[[ Supplied data, beginning ]]
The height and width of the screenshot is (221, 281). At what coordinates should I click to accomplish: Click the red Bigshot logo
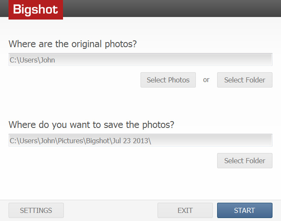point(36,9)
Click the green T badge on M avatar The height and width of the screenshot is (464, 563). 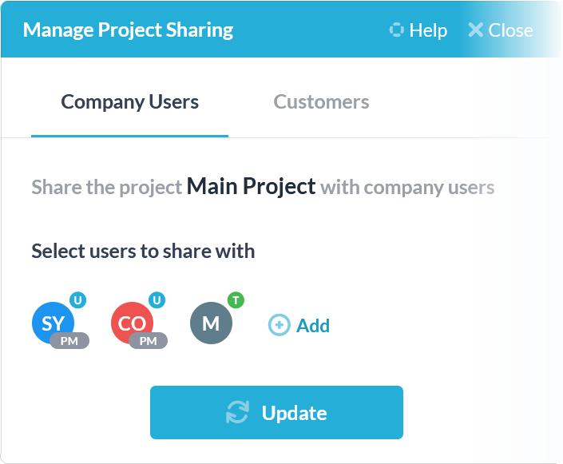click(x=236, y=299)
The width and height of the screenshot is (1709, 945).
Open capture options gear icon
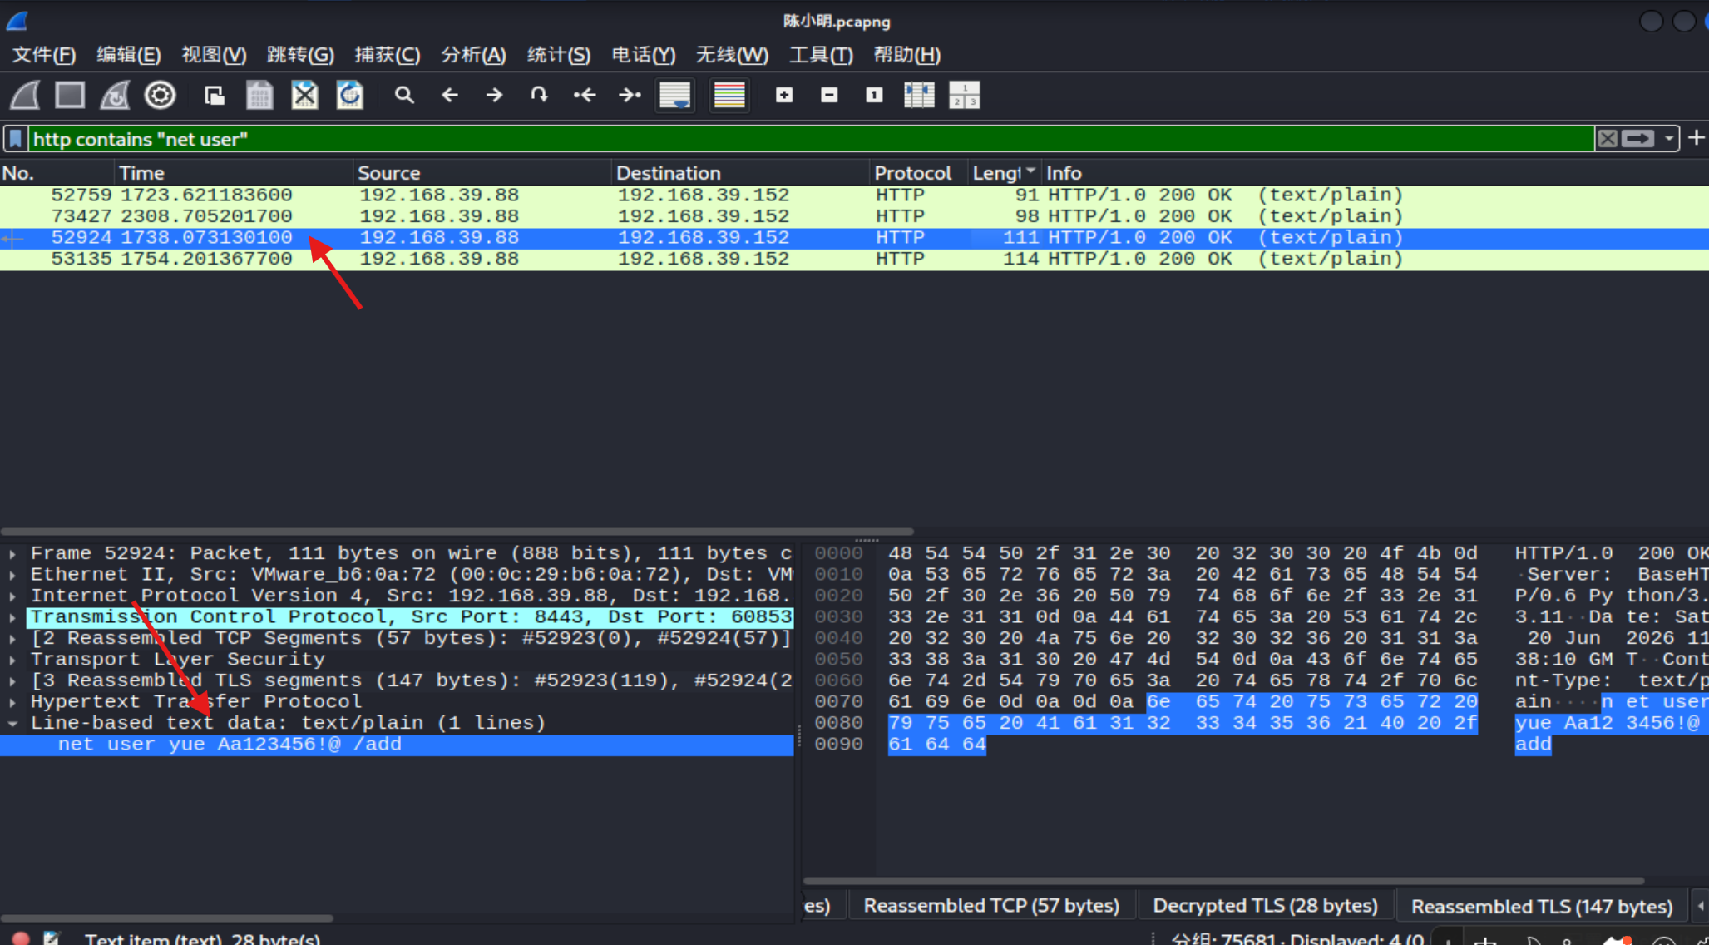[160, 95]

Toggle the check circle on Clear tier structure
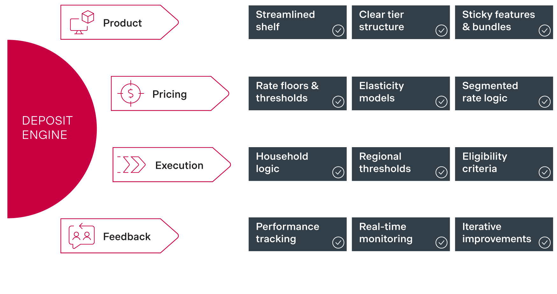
[[ Supplied data, end ]]
**Exercise description**: Write out, with no pictures, only the lines from the line containing "The width and" through the last line of the listing above, exactly and with both ends included.

**Finished exercise**:
The width and height of the screenshot is (1709, 945).
Open capture options gear icon
[160, 95]

Toggle the check circle on Clear tier structure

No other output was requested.